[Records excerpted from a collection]
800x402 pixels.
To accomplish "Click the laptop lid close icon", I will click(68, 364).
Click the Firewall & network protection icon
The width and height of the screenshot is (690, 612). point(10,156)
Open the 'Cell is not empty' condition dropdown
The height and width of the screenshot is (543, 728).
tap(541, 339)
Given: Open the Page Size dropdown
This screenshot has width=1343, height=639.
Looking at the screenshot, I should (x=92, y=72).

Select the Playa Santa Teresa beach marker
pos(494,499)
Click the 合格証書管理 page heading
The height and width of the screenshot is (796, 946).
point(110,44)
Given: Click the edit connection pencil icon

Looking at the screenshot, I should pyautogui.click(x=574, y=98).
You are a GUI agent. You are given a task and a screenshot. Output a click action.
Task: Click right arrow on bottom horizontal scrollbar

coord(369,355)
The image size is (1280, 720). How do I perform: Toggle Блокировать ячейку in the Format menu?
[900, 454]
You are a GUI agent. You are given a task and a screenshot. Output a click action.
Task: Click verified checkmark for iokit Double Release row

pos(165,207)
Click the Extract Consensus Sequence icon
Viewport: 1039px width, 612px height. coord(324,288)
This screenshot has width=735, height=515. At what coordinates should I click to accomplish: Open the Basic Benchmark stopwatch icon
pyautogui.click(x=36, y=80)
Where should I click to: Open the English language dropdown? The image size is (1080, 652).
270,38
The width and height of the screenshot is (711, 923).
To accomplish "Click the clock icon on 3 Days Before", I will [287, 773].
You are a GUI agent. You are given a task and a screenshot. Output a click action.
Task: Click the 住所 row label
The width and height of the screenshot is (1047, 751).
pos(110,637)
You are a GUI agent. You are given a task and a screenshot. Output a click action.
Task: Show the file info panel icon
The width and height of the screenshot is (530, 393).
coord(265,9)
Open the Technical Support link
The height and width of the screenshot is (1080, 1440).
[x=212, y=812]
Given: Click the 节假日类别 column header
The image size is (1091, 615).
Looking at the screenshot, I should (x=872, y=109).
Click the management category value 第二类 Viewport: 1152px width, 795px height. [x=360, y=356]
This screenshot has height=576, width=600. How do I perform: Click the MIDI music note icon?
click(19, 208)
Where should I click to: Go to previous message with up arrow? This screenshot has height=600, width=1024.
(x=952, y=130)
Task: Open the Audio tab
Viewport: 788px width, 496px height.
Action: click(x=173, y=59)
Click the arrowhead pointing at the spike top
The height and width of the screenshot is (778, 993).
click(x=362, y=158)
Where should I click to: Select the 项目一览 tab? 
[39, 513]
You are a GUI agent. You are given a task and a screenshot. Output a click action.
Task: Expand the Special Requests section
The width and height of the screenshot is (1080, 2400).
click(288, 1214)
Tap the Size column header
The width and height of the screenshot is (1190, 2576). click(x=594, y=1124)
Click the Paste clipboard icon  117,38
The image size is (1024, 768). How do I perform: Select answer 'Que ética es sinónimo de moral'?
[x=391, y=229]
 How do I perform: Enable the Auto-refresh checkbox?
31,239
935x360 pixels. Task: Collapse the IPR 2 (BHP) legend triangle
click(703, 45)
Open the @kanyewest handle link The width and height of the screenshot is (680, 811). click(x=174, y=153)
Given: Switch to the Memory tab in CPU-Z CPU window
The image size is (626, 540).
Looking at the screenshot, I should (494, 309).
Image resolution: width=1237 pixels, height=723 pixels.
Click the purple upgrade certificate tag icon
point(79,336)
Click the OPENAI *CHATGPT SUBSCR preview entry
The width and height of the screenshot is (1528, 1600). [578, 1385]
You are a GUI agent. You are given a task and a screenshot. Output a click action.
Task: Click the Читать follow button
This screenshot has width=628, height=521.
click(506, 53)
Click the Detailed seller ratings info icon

■ BRIEF ■
Reproduce the entries above in full, so that each one reads exactly as before.

■ SOLUTION TO THIS EXERCISE ■
800x402 pixels.
To accomplish "Click the laptop lid close icon", I will click(68, 364).
Click the Firewall & network protection icon
The width and height of the screenshot is (690, 612). point(10,156)
Open the 'Cell is not empty' condition dropdown
The height and width of the screenshot is (543, 728).
tap(541, 339)
Given: Open the Page Size dropdown
This screenshot has width=1343, height=639.
Looking at the screenshot, I should (x=92, y=72).

Select the Playa Santa Teresa beach marker
pos(494,499)
Click the 合格証書管理 page heading
The height and width of the screenshot is (796, 946).
point(110,44)
Given: Click the edit connection pencil icon

Looking at the screenshot, I should pyautogui.click(x=574, y=98).
You are a GUI agent. You are given a task and a screenshot. Output a click action.
Task: Click right arrow on bottom horizontal scrollbar

coord(369,355)
The image size is (1280, 720). How do I perform: Toggle Блокировать ячейку in the Format menu?
[900, 454]
You are a GUI agent. You are given a task and a screenshot. Output a click action.
Task: Click verified checkmark for iokit Double Release row

pos(165,207)
Click the Extract Consensus Sequence icon
Viewport: 1039px width, 612px height. coord(324,288)
This screenshot has width=735, height=515. At what coordinates should I click to accomplish: Open the Basic Benchmark stopwatch icon
pyautogui.click(x=36, y=80)
Where should I click to: Open the English language dropdown? The image size is (1080, 652).
270,38
The width and height of the screenshot is (711, 923).
To accomplish "Click the clock icon on 3 Days Before", I will [287, 773].
You are a GUI agent. You are given a task and a screenshot. Output a click action.
Task: Click the 住所 row label
The width and height of the screenshot is (1047, 751).
pos(110,637)
You are a GUI agent. You are given a task and a screenshot. Output a click action.
Task: Show the file info panel icon
The width and height of the screenshot is (530, 393).
coord(265,9)
Open the Technical Support link
The height and width of the screenshot is (1080, 1440).
[x=212, y=812]
Given: Click the 节假日类别 column header
The image size is (1091, 615).
Looking at the screenshot, I should (x=872, y=109).
Click the management category value 第二类 Viewport: 1152px width, 795px height. [x=360, y=356]
This screenshot has height=576, width=600. How do I perform: Click the MIDI music note icon?
click(19, 208)
Where should I click to: Go to previous message with up arrow? This screenshot has height=600, width=1024.
(x=952, y=130)
Task: Open the Audio tab
Viewport: 788px width, 496px height.
Action: click(x=173, y=59)
Click the arrowhead pointing at the spike top
The height and width of the screenshot is (778, 993).
click(x=362, y=158)
Where should I click to: Select the 项目一览 tab? 
[39, 513]
You are a GUI agent. You are given a task and a screenshot. Output a click action.
Task: Expand the Special Requests section
The width and height of the screenshot is (1080, 2400).
click(288, 1214)
Tap the Size column header
The width and height of the screenshot is (1190, 2576). click(x=594, y=1124)
Click the Paste clipboard icon  117,38
The image size is (1024, 768). How do I perform: Select answer 'Que ética es sinónimo de moral'?
[x=391, y=229]
 How do I perform: Enable the Auto-refresh checkbox?
31,239
935x360 pixels. Task: Collapse the IPR 2 (BHP) legend triangle
click(703, 45)
Open the @kanyewest handle link The width and height of the screenshot is (680, 811). click(x=174, y=153)
Given: Switch to the Memory tab in CPU-Z CPU window
The image size is (626, 540).
Looking at the screenshot, I should (494, 309).
Image resolution: width=1237 pixels, height=723 pixels.
Click the purple upgrade certificate tag icon
point(79,336)
Click the OPENAI *CHATGPT SUBSCR preview entry
The width and height of the screenshot is (1528, 1600). [578, 1385]
You are a GUI agent. You are given a task and a screenshot. Output a click action.
Task: Click the Читать follow button
This screenshot has width=628, height=521.
click(506, 53)
Click the Detailed seller ratings info icon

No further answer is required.